(Data for analysis):
+===+

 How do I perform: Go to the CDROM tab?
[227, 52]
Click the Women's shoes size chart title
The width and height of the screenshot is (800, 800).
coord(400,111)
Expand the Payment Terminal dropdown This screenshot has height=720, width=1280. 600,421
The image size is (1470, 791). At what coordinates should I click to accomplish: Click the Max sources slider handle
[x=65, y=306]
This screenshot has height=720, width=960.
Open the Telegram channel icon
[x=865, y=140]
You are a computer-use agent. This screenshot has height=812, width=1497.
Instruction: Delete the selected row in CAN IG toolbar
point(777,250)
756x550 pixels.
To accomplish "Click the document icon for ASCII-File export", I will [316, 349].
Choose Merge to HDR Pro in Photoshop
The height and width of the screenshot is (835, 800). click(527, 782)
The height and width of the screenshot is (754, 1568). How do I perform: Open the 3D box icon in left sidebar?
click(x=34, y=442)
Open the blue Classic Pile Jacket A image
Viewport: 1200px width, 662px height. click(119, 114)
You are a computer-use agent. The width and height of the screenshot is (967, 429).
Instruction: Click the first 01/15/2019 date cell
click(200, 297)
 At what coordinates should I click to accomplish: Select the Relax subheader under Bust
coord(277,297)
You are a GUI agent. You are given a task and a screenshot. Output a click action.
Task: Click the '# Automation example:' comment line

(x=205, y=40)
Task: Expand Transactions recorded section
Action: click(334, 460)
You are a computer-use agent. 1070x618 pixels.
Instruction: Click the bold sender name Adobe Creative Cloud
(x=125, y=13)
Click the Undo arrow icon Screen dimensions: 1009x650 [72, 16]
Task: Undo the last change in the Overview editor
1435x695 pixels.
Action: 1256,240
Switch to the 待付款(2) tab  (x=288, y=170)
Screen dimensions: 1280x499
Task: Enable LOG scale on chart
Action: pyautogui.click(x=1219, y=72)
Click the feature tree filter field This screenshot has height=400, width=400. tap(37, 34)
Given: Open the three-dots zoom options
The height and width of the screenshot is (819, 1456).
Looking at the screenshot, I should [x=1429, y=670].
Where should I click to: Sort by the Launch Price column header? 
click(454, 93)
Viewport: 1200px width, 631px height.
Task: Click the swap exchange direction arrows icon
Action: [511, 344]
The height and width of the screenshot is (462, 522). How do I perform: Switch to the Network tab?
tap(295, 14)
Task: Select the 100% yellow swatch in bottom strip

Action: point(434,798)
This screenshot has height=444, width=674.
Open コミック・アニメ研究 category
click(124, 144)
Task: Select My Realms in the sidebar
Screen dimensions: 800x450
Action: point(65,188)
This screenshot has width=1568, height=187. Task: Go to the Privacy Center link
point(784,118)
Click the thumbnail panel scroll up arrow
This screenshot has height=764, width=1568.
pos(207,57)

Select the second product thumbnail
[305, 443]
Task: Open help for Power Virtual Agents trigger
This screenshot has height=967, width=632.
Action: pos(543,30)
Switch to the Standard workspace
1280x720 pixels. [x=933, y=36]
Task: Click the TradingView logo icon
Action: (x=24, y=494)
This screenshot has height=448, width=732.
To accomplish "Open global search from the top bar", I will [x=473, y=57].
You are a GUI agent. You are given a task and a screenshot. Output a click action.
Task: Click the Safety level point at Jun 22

+===+

(Exercise prompt):
An exact reproduction of the listing is required, covering every entry.

(Solution):
 How do I perform: Go to the CDROM tab?
[227, 52]
Click the Women's shoes size chart title
The width and height of the screenshot is (800, 800).
coord(400,111)
Expand the Payment Terminal dropdown This screenshot has height=720, width=1280. 600,421
The image size is (1470, 791). At what coordinates should I click to accomplish: Click the Max sources slider handle
[x=65, y=306]
This screenshot has height=720, width=960.
Open the Telegram channel icon
[x=865, y=140]
You are a computer-use agent. This screenshot has height=812, width=1497.
Instruction: Delete the selected row in CAN IG toolbar
point(777,250)
756x550 pixels.
To accomplish "Click the document icon for ASCII-File export", I will [316, 349].
Choose Merge to HDR Pro in Photoshop
The height and width of the screenshot is (835, 800). click(527, 782)
The height and width of the screenshot is (754, 1568). How do I perform: Open the 3D box icon in left sidebar?
click(x=34, y=442)
Open the blue Classic Pile Jacket A image
Viewport: 1200px width, 662px height. click(119, 114)
You are a computer-use agent. The width and height of the screenshot is (967, 429).
Instruction: Click the first 01/15/2019 date cell
click(200, 297)
 At what coordinates should I click to accomplish: Select the Relax subheader under Bust
coord(277,297)
You are a GUI agent. You are given a task and a screenshot. Output a click action.
Task: Click the '# Automation example:' comment line

(x=205, y=40)
Task: Expand Transactions recorded section
Action: click(334, 460)
You are a computer-use agent. 1070x618 pixels.
Instruction: Click the bold sender name Adobe Creative Cloud
(x=125, y=13)
Click the Undo arrow icon Screen dimensions: 1009x650 [72, 16]
Task: Undo the last change in the Overview editor
1435x695 pixels.
Action: 1256,240
Switch to the 待付款(2) tab  (x=288, y=170)
Screen dimensions: 1280x499
Task: Enable LOG scale on chart
Action: pyautogui.click(x=1219, y=72)
Click the feature tree filter field This screenshot has height=400, width=400. tap(37, 34)
Given: Open the three-dots zoom options
The height and width of the screenshot is (819, 1456).
Looking at the screenshot, I should [x=1429, y=670].
Where should I click to: Sort by the Launch Price column header? 
click(454, 93)
Viewport: 1200px width, 631px height.
Task: Click the swap exchange direction arrows icon
Action: [511, 344]
The height and width of the screenshot is (462, 522). How do I perform: Switch to the Network tab?
tap(295, 14)
Task: Select the 100% yellow swatch in bottom strip

Action: point(434,798)
This screenshot has height=444, width=674.
Open コミック・アニメ研究 category
click(124, 144)
Task: Select My Realms in the sidebar
Screen dimensions: 800x450
Action: point(65,188)
This screenshot has width=1568, height=187. Task: Go to the Privacy Center link
point(784,118)
Click the thumbnail panel scroll up arrow
This screenshot has height=764, width=1568.
pos(207,57)

Select the second product thumbnail
[305, 443]
Task: Open help for Power Virtual Agents trigger
This screenshot has height=967, width=632.
Action: pos(543,30)
Switch to the Standard workspace
1280x720 pixels. [x=933, y=36]
Task: Click the TradingView logo icon
Action: (x=24, y=494)
This screenshot has height=448, width=732.
To accomplish "Open global search from the top bar", I will [x=473, y=57].
You are a GUI agent. You are given a task and a screenshot. Output a click action.
Task: Click the Safety level point at Jun 22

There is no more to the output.